Categorical Variables

Suppose you want to model the relationship between an individual’s pay (\(Pay\)) and their gender (\(Male\)) using the following model:

\[ Pay_i = \beta_0 + \beta_1 Male_i + u_i \]

where \(Male_i\) is a binary variable that equals 1 if the individual is male and 0 otherwise. Which of the following statements is correct?

  1. \(\beta_0\) represents the expected pay for males.
  2. \(\beta_1\) represents the expected difference in pay between males and females.
  3. \(\beta_0\) represents the expected pay for females.
  4. \(\beta_1\) represents the expected pay for males.
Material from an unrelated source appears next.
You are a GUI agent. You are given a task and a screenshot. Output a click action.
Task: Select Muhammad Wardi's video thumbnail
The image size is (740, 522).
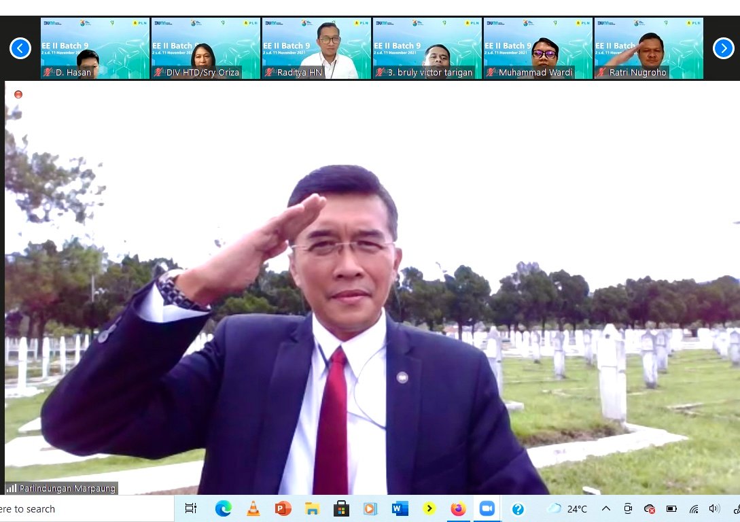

Consider the following model attempting to explain a person’s pay (\(Pay\)) as a function of their years of education (\(School\)), gender (\(Male\)), and their interaction:

\[ Pay_i = \beta_0 + \beta_1 School_i + \beta_2 Male_i + \beta_3 (School_i \times Male_i) + u_i \]

For this regression, which of the following statements is closest to being correct?

  1. \(\beta_2\) gives the expected difference in pay between males and females, holding years of education constant.
  2. \(\beta_3\) gives the expected difference in pay for an additional year of schooling for males compared to females.
  3. \(\beta_1\) gives the expected increase in pay for an additional year of schooling for females.
  4. \(\beta_0\) gives the expected pay for females with zero years of schooling.